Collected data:
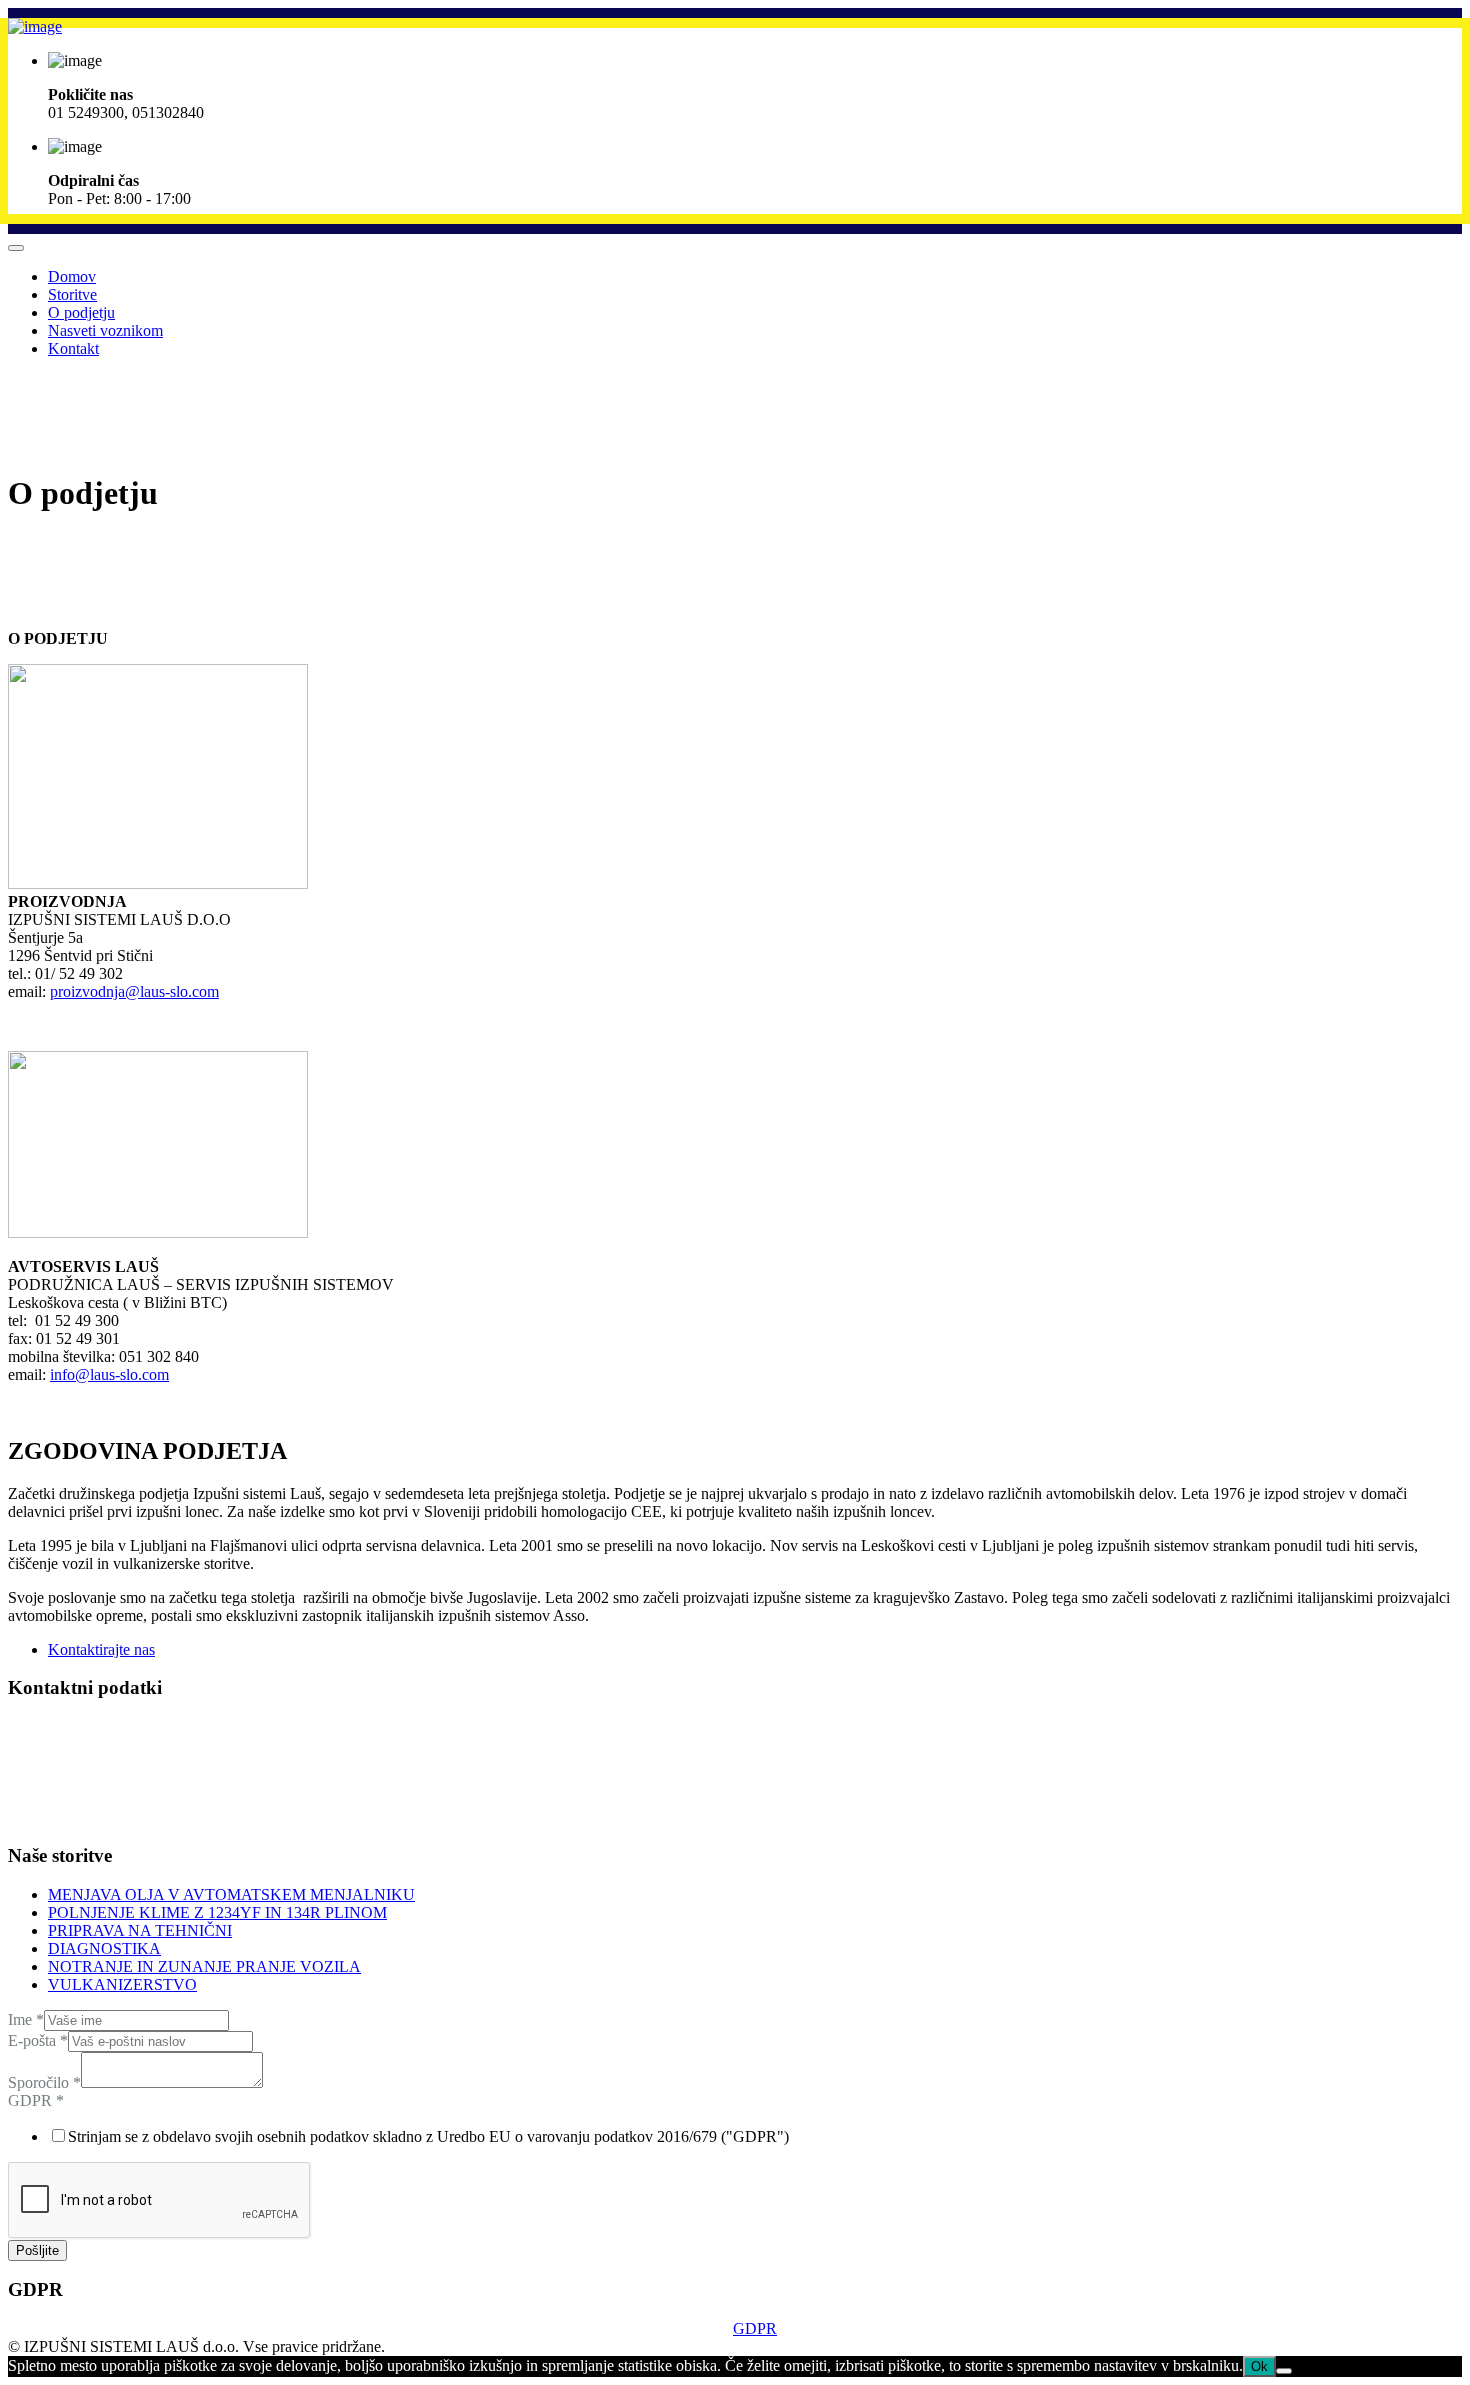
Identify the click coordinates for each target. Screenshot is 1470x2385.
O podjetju (81, 312)
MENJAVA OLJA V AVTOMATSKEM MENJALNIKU (231, 1894)
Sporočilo (44, 2082)
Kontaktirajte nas (101, 1649)
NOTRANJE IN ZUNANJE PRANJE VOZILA (204, 1966)
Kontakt (73, 348)
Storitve (72, 294)
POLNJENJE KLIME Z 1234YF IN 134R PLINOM (217, 1912)
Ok (1259, 2366)
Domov (72, 276)
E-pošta (38, 2040)
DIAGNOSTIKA (104, 1948)
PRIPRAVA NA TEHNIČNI (140, 1930)
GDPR (36, 2100)
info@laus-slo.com (109, 1374)
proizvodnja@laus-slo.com (134, 991)
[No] (1284, 2371)
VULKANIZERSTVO (122, 1984)
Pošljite (37, 2250)
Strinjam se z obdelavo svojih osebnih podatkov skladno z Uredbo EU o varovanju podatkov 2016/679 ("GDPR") (428, 2136)
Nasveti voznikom (105, 330)
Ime (26, 2019)
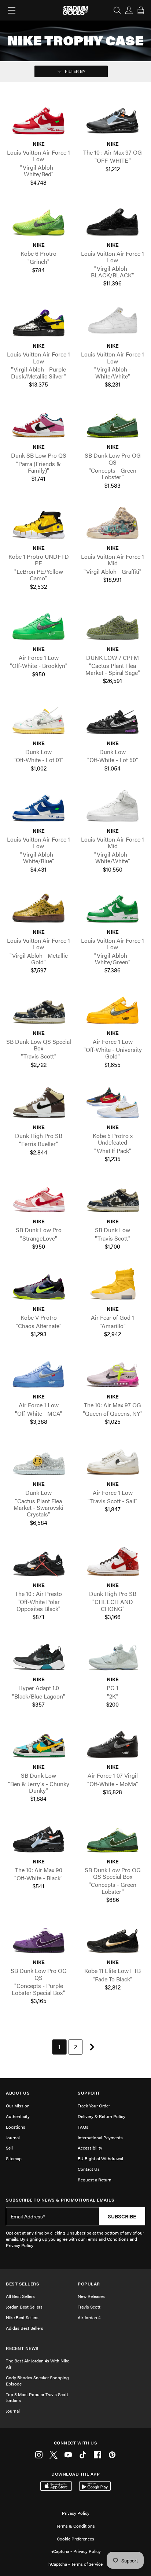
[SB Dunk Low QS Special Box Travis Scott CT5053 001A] (38, 1009)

**Task item:** Restate, word for word and without pictures, the lines from the line containing "POLNJENJE KLIME Z" to the last line of the records above.

**Solution below:**
POLNJENJE KLIME Z 1234YF IN 134R PLINOM (217, 1912)
Ok (1259, 2366)
Domov (72, 276)
E-pošta (38, 2040)
DIAGNOSTIKA (104, 1948)
PRIPRAVA NA TEHNIČNI (140, 1930)
GDPR (36, 2100)
info@laus-slo.com (109, 1374)
proizvodnja@laus-slo.com (134, 991)
[No] (1284, 2371)
VULKANIZERSTVO (122, 1984)
Pošljite (37, 2250)
Strinjam se z obdelavo svojih osebnih podatkov skladno z Uredbo EU o varovanju podatkov 2016/679 ("GDPR") (428, 2136)
Nasveti voznikom (105, 330)
Ime (26, 2019)
[SB Dunk Low QS Special Box Travis Scott CT5053 001A] (38, 1009)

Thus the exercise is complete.